--- Start DATA IN THIS EXERCISE ---
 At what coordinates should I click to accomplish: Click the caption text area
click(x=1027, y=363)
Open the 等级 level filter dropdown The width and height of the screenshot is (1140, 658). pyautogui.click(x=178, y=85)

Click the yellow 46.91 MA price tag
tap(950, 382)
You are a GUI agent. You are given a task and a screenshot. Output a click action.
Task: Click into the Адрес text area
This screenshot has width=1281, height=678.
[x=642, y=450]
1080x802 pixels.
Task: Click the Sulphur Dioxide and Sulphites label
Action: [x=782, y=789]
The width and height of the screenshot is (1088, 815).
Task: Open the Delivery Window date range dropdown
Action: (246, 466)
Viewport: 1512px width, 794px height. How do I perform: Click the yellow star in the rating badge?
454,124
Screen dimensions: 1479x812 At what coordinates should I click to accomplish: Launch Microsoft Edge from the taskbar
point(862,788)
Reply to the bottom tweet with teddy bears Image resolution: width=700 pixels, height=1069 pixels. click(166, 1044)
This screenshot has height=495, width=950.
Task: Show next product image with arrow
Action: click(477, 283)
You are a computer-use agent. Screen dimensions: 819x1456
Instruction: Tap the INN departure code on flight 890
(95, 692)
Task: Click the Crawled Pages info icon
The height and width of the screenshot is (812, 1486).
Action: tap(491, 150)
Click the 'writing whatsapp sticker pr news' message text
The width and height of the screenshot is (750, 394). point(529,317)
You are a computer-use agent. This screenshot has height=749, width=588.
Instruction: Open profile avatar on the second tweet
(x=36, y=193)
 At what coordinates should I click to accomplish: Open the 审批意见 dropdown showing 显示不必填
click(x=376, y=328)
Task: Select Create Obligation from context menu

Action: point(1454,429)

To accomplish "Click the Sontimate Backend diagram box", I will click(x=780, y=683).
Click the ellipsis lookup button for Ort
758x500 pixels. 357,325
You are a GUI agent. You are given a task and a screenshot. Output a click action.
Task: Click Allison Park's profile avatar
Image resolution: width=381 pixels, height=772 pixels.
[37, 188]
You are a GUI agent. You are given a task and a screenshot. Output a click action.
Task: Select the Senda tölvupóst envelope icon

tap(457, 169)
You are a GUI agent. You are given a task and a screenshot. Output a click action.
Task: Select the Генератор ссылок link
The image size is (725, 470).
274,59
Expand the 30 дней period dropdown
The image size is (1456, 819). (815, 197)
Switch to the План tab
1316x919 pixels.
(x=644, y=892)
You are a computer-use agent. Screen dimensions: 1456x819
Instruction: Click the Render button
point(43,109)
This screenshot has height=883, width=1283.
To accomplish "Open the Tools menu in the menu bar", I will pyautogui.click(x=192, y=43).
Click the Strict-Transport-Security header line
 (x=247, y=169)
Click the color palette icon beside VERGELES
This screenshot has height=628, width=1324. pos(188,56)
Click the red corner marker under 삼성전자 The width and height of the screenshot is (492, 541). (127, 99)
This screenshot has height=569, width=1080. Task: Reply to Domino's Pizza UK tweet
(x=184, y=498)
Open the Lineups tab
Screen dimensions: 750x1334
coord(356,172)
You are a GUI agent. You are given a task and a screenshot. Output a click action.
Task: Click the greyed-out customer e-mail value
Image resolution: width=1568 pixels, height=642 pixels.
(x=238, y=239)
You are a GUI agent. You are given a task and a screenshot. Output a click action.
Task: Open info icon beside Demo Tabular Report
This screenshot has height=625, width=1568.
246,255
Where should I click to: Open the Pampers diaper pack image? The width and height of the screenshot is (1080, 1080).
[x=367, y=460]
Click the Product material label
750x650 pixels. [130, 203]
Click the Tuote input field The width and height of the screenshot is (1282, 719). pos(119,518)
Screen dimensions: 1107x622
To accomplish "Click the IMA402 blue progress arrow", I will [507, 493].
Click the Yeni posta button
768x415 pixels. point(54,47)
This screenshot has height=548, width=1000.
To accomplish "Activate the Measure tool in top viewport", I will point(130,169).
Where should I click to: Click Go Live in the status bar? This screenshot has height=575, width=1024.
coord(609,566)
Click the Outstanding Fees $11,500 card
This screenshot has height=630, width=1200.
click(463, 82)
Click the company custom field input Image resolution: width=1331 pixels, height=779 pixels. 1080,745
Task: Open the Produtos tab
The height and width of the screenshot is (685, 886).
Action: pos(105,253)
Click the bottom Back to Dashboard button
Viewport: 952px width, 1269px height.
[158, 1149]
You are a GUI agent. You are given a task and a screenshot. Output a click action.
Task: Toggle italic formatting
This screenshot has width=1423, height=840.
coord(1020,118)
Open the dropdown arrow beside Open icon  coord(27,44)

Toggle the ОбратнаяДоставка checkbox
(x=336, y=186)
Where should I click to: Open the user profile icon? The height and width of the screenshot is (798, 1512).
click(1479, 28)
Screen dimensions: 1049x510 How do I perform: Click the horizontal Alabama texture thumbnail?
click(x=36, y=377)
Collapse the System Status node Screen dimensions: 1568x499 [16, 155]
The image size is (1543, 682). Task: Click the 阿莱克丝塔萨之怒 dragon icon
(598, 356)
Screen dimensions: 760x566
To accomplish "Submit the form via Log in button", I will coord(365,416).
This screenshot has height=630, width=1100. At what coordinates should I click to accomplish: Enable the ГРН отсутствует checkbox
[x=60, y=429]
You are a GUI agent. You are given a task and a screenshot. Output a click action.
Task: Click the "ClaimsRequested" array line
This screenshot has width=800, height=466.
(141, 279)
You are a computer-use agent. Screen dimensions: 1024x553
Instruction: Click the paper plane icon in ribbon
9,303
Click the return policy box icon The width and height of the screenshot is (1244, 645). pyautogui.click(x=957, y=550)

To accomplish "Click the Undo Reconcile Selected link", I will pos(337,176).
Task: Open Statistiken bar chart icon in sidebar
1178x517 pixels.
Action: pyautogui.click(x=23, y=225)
--- End DATA IN THIS EXERCISE ---
Please copy the listing above line for line, with no changes.

**RESULT BELOW**.
 At what coordinates should I click to accomplish: Click the caption text area
click(x=1027, y=363)
Open the 等级 level filter dropdown The width and height of the screenshot is (1140, 658). pyautogui.click(x=178, y=85)

Click the yellow 46.91 MA price tag
tap(950, 382)
You are a GUI agent. You are given a task and a screenshot. Output a click action.
Task: Click into the Адрес text area
This screenshot has width=1281, height=678.
[x=642, y=450]
1080x802 pixels.
Task: Click the Sulphur Dioxide and Sulphites label
Action: [x=782, y=789]
The width and height of the screenshot is (1088, 815).
Task: Open the Delivery Window date range dropdown
Action: (246, 466)
Viewport: 1512px width, 794px height. How do I perform: Click the yellow star in the rating badge?
454,124
Screen dimensions: 1479x812 At what coordinates should I click to accomplish: Launch Microsoft Edge from the taskbar
point(862,788)
Reply to the bottom tweet with teddy bears Image resolution: width=700 pixels, height=1069 pixels. click(166, 1044)
This screenshot has height=495, width=950.
Task: Show next product image with arrow
Action: click(477, 283)
You are a computer-use agent. Screen dimensions: 819x1456
Instruction: Tap the INN departure code on flight 890
(95, 692)
Task: Click the Crawled Pages info icon
The height and width of the screenshot is (812, 1486).
Action: tap(491, 150)
Click the 'writing whatsapp sticker pr news' message text
The width and height of the screenshot is (750, 394). point(529,317)
You are a computer-use agent. This screenshot has height=749, width=588.
Instruction: Open profile avatar on the second tweet
(x=36, y=193)
 At what coordinates should I click to accomplish: Open the 审批意见 dropdown showing 显示不必填
click(x=376, y=328)
Task: Select Create Obligation from context menu

Action: point(1454,429)

To accomplish "Click the Sontimate Backend diagram box", I will click(x=780, y=683).
Click the ellipsis lookup button for Ort
758x500 pixels. 357,325
You are a GUI agent. You are given a task and a screenshot. Output a click action.
Task: Click Allison Park's profile avatar
Image resolution: width=381 pixels, height=772 pixels.
[37, 188]
You are a GUI agent. You are given a task and a screenshot. Output a click action.
Task: Select the Senda tölvupóst envelope icon

tap(457, 169)
You are a GUI agent. You are given a task and a screenshot. Output a click action.
Task: Select the Генератор ссылок link
The image size is (725, 470).
274,59
Expand the 30 дней period dropdown
The image size is (1456, 819). (815, 197)
Switch to the План tab
1316x919 pixels.
(x=644, y=892)
You are a computer-use agent. Screen dimensions: 1456x819
Instruction: Click the Render button
point(43,109)
This screenshot has height=883, width=1283.
To accomplish "Open the Tools menu in the menu bar", I will pyautogui.click(x=192, y=43).
Click the Strict-Transport-Security header line
 (x=247, y=169)
Click the color palette icon beside VERGELES
This screenshot has height=628, width=1324. pos(188,56)
Click the red corner marker under 삼성전자 The width and height of the screenshot is (492, 541). (127, 99)
This screenshot has height=569, width=1080. Task: Reply to Domino's Pizza UK tweet
(x=184, y=498)
Open the Lineups tab
Screen dimensions: 750x1334
coord(356,172)
You are a GUI agent. You are given a task and a screenshot. Output a click action.
Task: Click the greyed-out customer e-mail value
Image resolution: width=1568 pixels, height=642 pixels.
(x=238, y=239)
You are a GUI agent. You are given a task and a screenshot. Output a click action.
Task: Open info icon beside Demo Tabular Report
This screenshot has height=625, width=1568.
246,255
Where should I click to: Open the Pampers diaper pack image? The width and height of the screenshot is (1080, 1080).
[x=367, y=460]
Click the Product material label
750x650 pixels. [130, 203]
Click the Tuote input field The width and height of the screenshot is (1282, 719). pos(119,518)
Screen dimensions: 1107x622
To accomplish "Click the IMA402 blue progress arrow", I will [507, 493].
Click the Yeni posta button
768x415 pixels. point(54,47)
This screenshot has height=548, width=1000.
To accomplish "Activate the Measure tool in top viewport", I will point(130,169).
Where should I click to: Click Go Live in the status bar? This screenshot has height=575, width=1024.
coord(609,566)
Click the Outstanding Fees $11,500 card
This screenshot has height=630, width=1200.
click(463, 82)
Click the company custom field input Image resolution: width=1331 pixels, height=779 pixels. 1080,745
Task: Open the Produtos tab
The height and width of the screenshot is (685, 886).
Action: pos(105,253)
Click the bottom Back to Dashboard button
Viewport: 952px width, 1269px height.
[158, 1149]
You are a GUI agent. You are given a task and a screenshot. Output a click action.
Task: Toggle italic formatting
This screenshot has width=1423, height=840.
coord(1020,118)
Open the dropdown arrow beside Open icon  coord(27,44)

Toggle the ОбратнаяДоставка checkbox
(x=336, y=186)
Where should I click to: Open the user profile icon? The height and width of the screenshot is (798, 1512).
click(1479, 28)
Screen dimensions: 1049x510 How do I perform: Click the horizontal Alabama texture thumbnail?
click(x=36, y=377)
Collapse the System Status node Screen dimensions: 1568x499 [16, 155]
The image size is (1543, 682). Task: Click the 阿莱克丝塔萨之怒 dragon icon
(598, 356)
Screen dimensions: 760x566
To accomplish "Submit the form via Log in button", I will coord(365,416).
This screenshot has height=630, width=1100. At what coordinates should I click to accomplish: Enable the ГРН отсутствует checkbox
[x=60, y=429]
You are a GUI agent. You are given a task and a screenshot. Output a click action.
Task: Click the "ClaimsRequested" array line
This screenshot has width=800, height=466.
(141, 279)
You are a computer-use agent. Screen dimensions: 1024x553
Instruction: Click the paper plane icon in ribbon
9,303
Click the return policy box icon The width and height of the screenshot is (1244, 645). pyautogui.click(x=957, y=550)

To accomplish "Click the Undo Reconcile Selected link", I will pos(337,176).
Task: Open Statistiken bar chart icon in sidebar
1178x517 pixels.
Action: pyautogui.click(x=23, y=225)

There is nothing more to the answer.